Alain Noudéhou (born 1966) is a Beninese diplomat who has been serving as Deputy Special Representative for the United Nations Multidimensional Integrated Stabilization Mission in Mali (MINUSMA) and Resident Coordinator in Mali since 2021, serving alongside Special Representative Mahamat Saleh Annadif. He was previously the Deputy Special Representative of the Secretary-General of the United Nations, Resident Coordinator, and Humanitarian Coordinator in South Sudan.

==Early life and education==
Noudéhou holds a master's degree in Public Policy and Management from Carnegie Mellon University in the US and completed his undergraduate degree at Tsinghua University in China.

==Career==
===Early career===
Before joining the UN, Noudéhou was the first Country Director of CHF (now Global Communities) in South Africa from 1996- 2000 and later the Deputy Director of Program Initiatives at CHF Headquarters in Maryland, USA (2000 – 2002).
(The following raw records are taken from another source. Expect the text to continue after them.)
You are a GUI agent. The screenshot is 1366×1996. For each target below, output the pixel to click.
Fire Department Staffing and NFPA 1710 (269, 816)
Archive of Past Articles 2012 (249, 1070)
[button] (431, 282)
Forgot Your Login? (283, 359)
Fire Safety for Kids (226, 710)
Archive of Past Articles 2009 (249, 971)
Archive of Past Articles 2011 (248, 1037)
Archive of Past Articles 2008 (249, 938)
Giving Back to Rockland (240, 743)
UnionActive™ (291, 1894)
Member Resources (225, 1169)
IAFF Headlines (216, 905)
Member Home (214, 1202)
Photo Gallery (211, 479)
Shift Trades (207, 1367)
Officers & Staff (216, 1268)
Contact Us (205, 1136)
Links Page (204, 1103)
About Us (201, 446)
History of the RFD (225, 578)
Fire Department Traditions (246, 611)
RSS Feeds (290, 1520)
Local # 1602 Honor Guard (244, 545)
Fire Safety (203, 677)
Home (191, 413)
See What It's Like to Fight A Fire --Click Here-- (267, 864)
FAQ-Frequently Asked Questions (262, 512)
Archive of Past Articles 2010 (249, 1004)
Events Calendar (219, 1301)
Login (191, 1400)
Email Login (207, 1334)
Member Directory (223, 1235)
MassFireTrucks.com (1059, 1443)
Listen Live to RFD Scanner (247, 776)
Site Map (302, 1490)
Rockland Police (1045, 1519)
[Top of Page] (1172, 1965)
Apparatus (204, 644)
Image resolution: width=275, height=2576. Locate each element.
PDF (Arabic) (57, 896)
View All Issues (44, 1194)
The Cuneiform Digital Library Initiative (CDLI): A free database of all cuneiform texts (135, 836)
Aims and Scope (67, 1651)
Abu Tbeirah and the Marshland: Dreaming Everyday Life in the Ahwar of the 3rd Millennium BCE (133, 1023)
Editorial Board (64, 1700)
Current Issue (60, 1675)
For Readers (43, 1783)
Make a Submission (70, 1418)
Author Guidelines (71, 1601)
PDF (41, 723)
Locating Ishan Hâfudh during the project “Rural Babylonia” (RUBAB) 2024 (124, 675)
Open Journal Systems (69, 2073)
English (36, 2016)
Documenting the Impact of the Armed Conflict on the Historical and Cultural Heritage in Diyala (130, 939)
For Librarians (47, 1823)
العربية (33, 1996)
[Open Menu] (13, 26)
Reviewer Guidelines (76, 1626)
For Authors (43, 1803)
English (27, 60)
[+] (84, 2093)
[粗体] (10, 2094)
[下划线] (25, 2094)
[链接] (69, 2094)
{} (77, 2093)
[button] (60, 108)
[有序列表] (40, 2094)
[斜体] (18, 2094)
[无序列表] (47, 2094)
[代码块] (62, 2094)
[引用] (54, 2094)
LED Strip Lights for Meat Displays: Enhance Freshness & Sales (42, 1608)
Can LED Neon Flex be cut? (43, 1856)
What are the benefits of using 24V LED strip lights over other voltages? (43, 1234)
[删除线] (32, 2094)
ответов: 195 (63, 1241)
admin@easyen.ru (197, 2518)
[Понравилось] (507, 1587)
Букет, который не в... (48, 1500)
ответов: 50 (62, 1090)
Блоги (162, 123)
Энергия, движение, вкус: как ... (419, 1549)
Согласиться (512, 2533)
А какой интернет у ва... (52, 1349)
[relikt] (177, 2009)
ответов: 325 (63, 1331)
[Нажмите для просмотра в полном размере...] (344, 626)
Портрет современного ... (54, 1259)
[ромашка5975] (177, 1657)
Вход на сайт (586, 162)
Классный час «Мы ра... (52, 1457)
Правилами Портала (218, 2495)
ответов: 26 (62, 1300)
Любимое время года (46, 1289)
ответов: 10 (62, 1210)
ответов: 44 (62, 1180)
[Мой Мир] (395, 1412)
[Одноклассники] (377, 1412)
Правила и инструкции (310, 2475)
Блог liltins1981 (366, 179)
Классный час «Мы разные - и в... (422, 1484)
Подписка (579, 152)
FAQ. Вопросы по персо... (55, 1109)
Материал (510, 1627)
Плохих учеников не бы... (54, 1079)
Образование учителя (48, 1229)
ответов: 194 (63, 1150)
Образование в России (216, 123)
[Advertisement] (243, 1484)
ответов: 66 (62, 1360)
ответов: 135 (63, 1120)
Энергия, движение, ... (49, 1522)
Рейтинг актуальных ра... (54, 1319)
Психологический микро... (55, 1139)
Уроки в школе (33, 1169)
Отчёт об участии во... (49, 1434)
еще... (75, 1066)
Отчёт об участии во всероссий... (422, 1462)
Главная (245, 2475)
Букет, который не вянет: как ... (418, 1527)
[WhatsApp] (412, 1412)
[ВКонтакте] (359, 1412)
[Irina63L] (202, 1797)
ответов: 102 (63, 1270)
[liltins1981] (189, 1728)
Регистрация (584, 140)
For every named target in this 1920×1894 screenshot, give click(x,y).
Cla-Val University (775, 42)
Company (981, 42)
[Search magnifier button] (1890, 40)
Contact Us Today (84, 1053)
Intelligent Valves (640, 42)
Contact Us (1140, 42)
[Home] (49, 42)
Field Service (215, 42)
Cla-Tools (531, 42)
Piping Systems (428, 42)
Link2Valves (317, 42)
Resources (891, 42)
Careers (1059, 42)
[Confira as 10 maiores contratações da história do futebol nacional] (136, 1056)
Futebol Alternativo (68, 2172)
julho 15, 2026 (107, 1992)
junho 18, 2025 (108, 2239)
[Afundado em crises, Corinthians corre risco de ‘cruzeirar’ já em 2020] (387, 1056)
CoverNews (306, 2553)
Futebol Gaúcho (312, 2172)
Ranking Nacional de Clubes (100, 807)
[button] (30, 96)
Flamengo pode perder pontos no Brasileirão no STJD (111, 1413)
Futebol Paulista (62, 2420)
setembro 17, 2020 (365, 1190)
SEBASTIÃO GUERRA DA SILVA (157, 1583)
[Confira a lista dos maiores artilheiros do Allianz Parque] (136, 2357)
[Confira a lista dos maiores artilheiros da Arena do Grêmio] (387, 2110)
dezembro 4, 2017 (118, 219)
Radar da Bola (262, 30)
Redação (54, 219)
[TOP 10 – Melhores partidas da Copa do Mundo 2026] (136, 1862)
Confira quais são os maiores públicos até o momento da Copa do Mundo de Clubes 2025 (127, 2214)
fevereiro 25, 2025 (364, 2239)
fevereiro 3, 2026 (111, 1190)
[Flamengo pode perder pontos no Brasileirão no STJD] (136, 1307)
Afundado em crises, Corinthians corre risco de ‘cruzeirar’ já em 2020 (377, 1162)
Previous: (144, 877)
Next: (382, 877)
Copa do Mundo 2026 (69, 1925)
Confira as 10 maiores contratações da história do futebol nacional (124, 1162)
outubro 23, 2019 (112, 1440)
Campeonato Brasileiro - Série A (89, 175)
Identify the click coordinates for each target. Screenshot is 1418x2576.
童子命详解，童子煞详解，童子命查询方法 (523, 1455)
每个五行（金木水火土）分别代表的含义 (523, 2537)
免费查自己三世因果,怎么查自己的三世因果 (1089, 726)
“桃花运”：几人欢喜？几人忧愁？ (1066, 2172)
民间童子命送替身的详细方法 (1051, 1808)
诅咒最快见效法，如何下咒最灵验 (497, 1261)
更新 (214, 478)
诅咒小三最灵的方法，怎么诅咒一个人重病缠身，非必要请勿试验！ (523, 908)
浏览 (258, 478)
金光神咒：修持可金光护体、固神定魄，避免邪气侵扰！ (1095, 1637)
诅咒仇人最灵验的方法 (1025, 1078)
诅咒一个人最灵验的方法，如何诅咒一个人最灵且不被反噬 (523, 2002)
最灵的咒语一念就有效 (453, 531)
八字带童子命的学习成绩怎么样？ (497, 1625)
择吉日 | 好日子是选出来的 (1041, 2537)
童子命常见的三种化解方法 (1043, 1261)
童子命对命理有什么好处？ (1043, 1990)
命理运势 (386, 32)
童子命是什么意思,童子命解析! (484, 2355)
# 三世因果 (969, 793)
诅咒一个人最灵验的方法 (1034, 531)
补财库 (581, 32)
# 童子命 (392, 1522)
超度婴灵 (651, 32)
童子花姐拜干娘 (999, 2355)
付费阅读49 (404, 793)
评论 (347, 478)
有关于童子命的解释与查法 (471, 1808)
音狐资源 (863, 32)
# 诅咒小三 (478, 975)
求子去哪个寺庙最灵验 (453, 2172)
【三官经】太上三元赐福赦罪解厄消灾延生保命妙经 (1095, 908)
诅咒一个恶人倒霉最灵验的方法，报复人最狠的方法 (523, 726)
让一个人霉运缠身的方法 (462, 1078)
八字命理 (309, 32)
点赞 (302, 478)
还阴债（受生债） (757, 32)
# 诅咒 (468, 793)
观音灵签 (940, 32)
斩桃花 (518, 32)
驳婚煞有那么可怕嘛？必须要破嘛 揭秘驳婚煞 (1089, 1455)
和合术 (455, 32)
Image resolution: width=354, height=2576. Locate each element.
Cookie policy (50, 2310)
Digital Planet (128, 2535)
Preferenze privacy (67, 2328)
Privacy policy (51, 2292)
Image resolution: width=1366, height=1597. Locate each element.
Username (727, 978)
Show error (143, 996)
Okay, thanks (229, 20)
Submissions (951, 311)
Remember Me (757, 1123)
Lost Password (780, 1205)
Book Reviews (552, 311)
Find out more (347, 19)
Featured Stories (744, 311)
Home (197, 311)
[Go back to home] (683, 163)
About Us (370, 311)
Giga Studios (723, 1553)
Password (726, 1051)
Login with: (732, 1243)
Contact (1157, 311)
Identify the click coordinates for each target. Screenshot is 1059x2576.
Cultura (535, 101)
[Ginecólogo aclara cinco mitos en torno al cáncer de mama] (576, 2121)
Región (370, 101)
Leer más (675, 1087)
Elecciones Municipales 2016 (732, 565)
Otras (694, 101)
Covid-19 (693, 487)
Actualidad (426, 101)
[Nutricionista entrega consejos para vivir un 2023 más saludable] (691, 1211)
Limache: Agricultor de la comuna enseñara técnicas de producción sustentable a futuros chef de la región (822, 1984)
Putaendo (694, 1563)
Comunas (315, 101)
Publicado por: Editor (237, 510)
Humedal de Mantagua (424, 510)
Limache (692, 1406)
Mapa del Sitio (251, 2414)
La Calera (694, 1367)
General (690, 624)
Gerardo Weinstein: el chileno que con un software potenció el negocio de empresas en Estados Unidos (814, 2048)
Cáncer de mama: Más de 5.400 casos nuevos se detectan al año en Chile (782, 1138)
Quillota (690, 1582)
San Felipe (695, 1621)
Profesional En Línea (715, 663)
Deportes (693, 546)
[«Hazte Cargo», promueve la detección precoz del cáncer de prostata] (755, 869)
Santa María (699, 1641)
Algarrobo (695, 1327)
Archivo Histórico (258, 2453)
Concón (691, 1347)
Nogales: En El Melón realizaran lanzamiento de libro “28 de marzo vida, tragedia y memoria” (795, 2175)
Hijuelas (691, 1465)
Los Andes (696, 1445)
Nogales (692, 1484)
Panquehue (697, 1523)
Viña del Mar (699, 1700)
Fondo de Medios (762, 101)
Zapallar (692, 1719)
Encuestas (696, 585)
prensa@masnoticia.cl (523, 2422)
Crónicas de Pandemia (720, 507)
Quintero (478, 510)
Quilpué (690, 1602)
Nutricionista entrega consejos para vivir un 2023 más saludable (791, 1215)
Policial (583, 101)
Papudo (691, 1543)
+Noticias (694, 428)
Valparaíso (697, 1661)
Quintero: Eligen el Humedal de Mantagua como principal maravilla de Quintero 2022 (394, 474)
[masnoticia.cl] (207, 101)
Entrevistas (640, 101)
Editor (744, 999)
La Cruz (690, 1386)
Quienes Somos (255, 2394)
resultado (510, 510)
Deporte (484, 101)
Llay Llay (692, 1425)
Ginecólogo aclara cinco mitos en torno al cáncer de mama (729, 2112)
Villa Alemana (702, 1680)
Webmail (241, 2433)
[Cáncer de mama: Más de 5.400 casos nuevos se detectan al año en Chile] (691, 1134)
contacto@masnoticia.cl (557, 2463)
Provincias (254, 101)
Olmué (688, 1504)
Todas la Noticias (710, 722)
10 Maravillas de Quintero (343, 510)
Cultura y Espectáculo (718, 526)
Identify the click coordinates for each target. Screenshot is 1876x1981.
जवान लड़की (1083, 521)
===Career with the United Nations===
Noudéhou started his career with the United Nations in 2002 as UNDP Assistant Resident Representative in Gabon and then moved to Rwanda as UNDP Deputy Representative in Rwanda in 2004. In 2007, he moved to Tanzania as UNDP's Country Director.

The Secretary General of the United Nations Ban Ki-moon in July 2010, announced Noudéhou as UN Resident Coordinator, Humanitarian Coordinator and UNDP Resident Representative in Zimbabwe.

Before moving to South Sudan, Noudéhou was Chief of Staff and Director of Executive Office (ExO) of United Nations Development Programme (UNDP) in New York.

In May 2014, Ban appointed Noudéhou as the UN Resident Coordinator and UNDP Resident Representative in the People's Republic of China where he served until 2016. He led the UN Country Team (UNCT), consisting of 21 heads of UN agencies in China.

In August 2017, United Nations Secretary-General António Guterres, announced the appointment of Noudéhou as his Deputy Special Representative in the United Nations Mission in South Sudan (UNMISS), Resident Coordinator, Humanitarian Coordinator and UNDP Resident Coordinator.